Northwest next argues that there are no trade secrets in this case because American failed to make reasonable efforts to keep the information confidential. It argues reasonable efforts require a continuing course of conduct to keep such materials secret. Northwest argues that the general non-disclosure clauses in American employment applications and other company regulations were not enough because there were no procedures to inform and review the provisions with the employees, and no policy statements defining exactly what is considered confidential information. While American did take precautions with respect to some of its information by stamping it confidential, requiring disclosure statements, and restricting access to it, none of the documents Northwest received were subject to such procedures it says. American knew how to set up proper security for information it deemed confidential, but chose not to take such steps with this material.

American argues that it has taken reasonable precautions to ensure the secrecy of its information. It requires employees to sign an employment application that warns against disclosure of trade secrets; it requires employee orientation and gives each *1115 employee a handbook containing specific provisions on maintaining confidentiality; it writes an annual conflict of interest letter to remind management level employees of their responsibilities in keeping information confidential; it restricts access to computer system through access codes; it maintains a reference library for the Pricing and Yield Management Department that requires signing a nondisclosure statement to sign out certain materials; and it excludes specific details from seminars and speeches given outside of American. American argues this is enough to create a fact issue over whether its precautions were reasonable under the circumstances to put its highly educated and technically trained employees on notice that the information taken to Northwest was confidential.
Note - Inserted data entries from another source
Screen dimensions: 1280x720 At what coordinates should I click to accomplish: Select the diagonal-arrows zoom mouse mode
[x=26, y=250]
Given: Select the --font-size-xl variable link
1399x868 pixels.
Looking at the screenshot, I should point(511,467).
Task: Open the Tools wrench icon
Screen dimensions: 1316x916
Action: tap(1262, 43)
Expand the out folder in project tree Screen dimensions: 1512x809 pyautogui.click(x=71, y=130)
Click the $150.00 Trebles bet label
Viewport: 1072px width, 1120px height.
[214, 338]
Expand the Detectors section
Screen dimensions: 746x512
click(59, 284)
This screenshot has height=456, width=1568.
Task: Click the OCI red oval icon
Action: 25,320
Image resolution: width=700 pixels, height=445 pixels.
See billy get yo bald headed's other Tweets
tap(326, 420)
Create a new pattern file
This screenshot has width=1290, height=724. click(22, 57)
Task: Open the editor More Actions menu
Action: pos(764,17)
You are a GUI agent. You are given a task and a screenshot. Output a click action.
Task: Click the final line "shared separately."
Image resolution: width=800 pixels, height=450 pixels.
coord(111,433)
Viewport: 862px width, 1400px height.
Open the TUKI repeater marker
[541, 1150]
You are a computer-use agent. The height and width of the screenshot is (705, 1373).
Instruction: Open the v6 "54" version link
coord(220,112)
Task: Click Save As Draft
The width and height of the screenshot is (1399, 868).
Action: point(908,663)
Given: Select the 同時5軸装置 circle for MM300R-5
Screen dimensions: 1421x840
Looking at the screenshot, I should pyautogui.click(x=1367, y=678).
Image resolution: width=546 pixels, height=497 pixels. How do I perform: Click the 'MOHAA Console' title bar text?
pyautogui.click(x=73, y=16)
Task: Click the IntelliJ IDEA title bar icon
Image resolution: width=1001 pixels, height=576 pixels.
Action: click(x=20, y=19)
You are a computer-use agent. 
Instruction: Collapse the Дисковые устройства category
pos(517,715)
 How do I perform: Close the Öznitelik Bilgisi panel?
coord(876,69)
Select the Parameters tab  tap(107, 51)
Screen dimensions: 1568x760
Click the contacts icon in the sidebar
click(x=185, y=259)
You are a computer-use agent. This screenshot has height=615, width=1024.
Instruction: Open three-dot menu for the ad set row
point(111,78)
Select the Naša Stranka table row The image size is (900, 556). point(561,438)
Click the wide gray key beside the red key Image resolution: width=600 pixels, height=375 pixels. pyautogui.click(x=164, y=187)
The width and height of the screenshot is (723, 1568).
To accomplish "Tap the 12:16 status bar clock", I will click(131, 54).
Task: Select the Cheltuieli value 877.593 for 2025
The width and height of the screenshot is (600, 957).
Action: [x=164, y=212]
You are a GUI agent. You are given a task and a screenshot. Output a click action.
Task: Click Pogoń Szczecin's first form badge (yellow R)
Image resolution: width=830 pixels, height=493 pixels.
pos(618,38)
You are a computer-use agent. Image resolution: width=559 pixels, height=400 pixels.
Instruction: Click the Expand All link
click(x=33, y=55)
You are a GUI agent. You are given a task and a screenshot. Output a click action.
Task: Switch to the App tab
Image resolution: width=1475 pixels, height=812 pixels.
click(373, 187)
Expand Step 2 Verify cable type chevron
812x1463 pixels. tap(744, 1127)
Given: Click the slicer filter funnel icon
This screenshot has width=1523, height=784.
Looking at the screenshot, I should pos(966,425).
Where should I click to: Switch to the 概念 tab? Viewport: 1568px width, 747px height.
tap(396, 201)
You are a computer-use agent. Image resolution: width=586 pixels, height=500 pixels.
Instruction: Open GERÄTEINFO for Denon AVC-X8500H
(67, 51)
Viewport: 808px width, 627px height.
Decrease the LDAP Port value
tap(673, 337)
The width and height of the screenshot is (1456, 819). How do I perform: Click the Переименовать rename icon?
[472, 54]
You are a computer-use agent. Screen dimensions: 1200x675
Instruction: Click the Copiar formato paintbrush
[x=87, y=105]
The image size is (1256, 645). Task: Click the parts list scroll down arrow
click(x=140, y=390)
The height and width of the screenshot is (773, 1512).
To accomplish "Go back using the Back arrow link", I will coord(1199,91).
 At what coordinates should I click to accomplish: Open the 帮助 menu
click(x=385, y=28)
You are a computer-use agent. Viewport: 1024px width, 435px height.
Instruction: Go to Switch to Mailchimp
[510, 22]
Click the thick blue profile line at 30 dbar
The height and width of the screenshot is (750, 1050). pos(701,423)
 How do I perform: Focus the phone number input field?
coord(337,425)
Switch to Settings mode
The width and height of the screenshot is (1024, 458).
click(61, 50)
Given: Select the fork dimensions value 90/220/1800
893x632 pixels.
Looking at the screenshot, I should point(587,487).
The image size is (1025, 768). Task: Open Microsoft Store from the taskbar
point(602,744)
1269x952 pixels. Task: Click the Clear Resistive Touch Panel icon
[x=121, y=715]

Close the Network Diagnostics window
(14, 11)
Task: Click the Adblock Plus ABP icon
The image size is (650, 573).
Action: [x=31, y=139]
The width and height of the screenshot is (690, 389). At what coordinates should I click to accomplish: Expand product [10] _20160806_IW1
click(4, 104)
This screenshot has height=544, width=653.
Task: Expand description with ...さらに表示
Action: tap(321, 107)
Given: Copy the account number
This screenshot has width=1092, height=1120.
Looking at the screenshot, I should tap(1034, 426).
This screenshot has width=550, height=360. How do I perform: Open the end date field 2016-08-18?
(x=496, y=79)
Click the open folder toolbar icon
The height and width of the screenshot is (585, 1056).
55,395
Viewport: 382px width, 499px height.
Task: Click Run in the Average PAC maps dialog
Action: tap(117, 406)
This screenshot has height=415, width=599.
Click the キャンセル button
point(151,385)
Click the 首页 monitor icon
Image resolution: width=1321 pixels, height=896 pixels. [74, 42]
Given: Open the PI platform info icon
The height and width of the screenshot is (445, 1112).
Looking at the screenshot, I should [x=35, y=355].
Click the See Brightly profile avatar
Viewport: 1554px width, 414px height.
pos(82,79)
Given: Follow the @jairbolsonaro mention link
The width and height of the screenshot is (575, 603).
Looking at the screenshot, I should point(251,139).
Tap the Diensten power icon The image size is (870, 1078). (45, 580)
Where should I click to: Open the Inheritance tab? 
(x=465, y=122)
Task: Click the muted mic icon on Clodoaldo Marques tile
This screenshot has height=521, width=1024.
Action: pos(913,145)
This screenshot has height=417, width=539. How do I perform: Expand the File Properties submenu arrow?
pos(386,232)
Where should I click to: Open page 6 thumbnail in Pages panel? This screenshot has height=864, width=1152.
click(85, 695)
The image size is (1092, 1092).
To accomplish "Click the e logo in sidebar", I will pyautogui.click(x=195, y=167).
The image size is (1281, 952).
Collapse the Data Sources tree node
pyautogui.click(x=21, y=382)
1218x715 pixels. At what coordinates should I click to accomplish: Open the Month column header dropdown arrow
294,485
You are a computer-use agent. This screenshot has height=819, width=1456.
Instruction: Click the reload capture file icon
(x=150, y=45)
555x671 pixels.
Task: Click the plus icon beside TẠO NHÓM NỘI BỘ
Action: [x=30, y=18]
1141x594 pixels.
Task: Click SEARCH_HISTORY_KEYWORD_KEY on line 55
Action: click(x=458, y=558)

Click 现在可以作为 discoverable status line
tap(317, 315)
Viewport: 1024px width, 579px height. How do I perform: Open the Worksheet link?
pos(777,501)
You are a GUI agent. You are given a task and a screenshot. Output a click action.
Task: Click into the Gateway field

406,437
Mere intention to keep material confidential is not enough to confer trade secret protection. Electro-Craft Corp. v. Controlled Motion. Inc, 332 N.W.2d 890, 902 (Minn.1983). Both the common law and the statute require showing that the intention was manifested by reasonable efforts to maintain secrecy. Id. (citing Jostens, Inc. v. National Computer Systems, Inc., 318 N.W.2d 691, 700 (Minn.1982)). Reasonable efforts to maintain secrecy requires a continuing course of conduct "by which the employer signals to its employees and to others that certain information is confidential and should not be disclosed." Electro-Craft Corp. v. Controlled Motion. Inc, 332 N.W.2d 890, 902 (Minn.1983). Absolute secrecy is not required, but the confidentiality measures must be "reasonable under the circumstances". Minn.Stat. § 325C.01 subd 5(ii). Confidentiality measures are sufficient "if, under all the circumstances, the employee or other person knows or has reason to know that the owner intends or expects the secrecy of the type of information comprising the trade secret to be maintained." Id.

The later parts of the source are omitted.